I-Passer de l’échantillon à la population globale : les risques méthodologiques
Les médias tendent à fonctionner à la métonymie : ils prennent la partie pour le tout et leur tentation est grande de titrer qu’un sondage indique que « les Français » pensent de telle ou telle manière sur tel ou tel sujet.
Cependant, cela manque de prudence car les sondages procèdent par interrogation d’un échantillon, dont les techniques de sélection sont soumises à critiques.
Ainsi, l’échantillonnage par quotas, méthode privilégiée par les instituts de sondages en France car peu coûteuse, pose de nombreux problèmes méthodologiques. Le choix des critères sur lesquels se basent les quotas peut en effet être discutable (cela a amené les instituts de sondage aux États-Unis à renoncer à cette manière de faire dès les années 1950) et il est impossible de calculer des marges d’erreur. Même en situation d’échantillonage aléatoire, au regard de l’existence de ces fameuses marges d’erreur, il est tout aussi imprudent de prétendre exciper des résultats sur l’échantillon ce que pense la population dans son ensemble.

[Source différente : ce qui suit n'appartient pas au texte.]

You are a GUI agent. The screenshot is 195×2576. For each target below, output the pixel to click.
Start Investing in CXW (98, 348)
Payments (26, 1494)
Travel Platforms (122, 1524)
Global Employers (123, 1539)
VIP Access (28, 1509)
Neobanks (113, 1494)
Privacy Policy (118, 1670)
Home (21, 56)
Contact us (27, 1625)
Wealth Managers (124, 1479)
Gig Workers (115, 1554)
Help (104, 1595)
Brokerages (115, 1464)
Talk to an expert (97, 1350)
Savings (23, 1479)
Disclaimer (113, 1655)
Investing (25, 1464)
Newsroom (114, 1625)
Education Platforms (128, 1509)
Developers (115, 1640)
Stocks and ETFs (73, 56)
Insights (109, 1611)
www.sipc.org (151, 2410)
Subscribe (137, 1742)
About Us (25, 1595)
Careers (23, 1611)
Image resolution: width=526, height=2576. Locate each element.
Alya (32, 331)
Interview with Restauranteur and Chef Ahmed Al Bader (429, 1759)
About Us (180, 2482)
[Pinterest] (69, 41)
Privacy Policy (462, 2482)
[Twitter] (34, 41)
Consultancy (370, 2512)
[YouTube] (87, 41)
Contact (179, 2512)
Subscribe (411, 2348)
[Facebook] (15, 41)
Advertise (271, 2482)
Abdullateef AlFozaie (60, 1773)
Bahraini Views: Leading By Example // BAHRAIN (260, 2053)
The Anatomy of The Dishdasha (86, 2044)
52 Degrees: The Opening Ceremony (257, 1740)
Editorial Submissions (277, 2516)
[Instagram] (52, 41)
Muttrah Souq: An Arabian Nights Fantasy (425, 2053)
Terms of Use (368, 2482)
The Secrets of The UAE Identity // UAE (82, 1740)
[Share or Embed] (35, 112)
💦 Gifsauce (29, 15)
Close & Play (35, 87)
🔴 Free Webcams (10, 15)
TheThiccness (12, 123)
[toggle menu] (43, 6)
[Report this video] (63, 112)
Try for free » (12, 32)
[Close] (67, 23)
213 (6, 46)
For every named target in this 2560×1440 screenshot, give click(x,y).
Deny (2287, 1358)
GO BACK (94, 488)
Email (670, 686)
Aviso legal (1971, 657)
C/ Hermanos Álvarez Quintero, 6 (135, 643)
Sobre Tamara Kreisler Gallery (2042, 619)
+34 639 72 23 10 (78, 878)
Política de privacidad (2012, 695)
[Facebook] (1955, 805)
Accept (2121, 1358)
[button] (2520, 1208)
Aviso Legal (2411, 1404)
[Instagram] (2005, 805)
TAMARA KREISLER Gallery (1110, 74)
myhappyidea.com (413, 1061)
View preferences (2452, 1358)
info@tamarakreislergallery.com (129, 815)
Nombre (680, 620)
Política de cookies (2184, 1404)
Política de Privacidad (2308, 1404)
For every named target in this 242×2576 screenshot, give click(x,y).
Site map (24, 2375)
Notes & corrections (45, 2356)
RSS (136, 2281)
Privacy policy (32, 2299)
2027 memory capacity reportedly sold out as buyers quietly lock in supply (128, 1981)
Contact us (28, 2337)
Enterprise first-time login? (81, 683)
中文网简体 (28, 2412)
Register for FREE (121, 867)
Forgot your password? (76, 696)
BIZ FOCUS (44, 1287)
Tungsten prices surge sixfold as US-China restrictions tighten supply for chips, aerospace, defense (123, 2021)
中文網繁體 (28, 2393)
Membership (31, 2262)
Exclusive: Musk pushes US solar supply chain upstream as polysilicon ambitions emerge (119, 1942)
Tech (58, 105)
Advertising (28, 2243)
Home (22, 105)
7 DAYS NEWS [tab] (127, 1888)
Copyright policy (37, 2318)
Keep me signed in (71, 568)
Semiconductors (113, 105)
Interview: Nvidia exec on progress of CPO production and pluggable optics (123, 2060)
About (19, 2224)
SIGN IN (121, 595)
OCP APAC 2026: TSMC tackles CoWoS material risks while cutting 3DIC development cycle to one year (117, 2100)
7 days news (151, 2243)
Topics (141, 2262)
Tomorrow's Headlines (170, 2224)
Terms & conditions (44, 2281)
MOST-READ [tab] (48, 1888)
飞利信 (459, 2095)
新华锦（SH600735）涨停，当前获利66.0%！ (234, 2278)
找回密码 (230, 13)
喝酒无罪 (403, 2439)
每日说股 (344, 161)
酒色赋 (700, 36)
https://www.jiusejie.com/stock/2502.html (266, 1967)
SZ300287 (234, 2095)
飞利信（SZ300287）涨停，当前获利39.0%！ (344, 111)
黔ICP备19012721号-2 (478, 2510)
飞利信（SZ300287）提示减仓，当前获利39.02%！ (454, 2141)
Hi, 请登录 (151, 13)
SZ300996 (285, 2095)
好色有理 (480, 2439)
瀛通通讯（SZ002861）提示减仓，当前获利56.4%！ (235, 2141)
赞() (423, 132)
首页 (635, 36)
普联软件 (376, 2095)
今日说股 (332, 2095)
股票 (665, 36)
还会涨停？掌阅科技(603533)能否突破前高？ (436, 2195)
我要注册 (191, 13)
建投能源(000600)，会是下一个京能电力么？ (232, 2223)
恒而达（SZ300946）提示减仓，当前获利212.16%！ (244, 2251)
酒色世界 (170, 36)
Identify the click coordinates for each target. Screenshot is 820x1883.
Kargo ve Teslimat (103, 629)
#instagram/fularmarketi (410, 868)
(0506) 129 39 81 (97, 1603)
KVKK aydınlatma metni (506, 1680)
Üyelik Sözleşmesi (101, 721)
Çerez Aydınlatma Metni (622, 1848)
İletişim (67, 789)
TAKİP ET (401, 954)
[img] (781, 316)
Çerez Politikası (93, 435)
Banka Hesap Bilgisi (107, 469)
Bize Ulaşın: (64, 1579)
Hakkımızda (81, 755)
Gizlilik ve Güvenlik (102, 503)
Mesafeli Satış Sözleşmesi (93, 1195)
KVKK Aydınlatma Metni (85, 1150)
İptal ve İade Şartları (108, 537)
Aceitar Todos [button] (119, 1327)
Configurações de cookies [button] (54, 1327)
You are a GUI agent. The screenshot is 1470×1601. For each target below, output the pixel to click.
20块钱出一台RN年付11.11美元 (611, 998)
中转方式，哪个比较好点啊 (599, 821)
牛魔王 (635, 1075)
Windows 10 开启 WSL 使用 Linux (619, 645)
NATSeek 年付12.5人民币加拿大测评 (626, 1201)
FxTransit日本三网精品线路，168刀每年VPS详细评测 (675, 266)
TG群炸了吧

II-Des formulations qui impactent les réponses recueillies
De nombreux travaux ont documenté à quel point les questions posées aux enquêtés n’étaient pas neutres et influaient de ce fait sur ce que les sondeurs recueillent.
Quatre éléments sont identifiés par Claire Piau (document 2). En premier lieu, les réponses sont différentes selon que la question posée est fermée ou ouverte. Elle note plus particulièrement que la « question fermée autorise la citation d’un élément ‘tabou’ ». Les enquêtés tendent en effet à s’autocensurer lorsque la question est ouverte, évitant de répondre d’une manière qu’ils perçoivent comme socialement peu acceptable. Si la modalité de réponse est, en revanche, prévue en cas de question fermée, les enquêtés se sentent plus autorisés à la choisir.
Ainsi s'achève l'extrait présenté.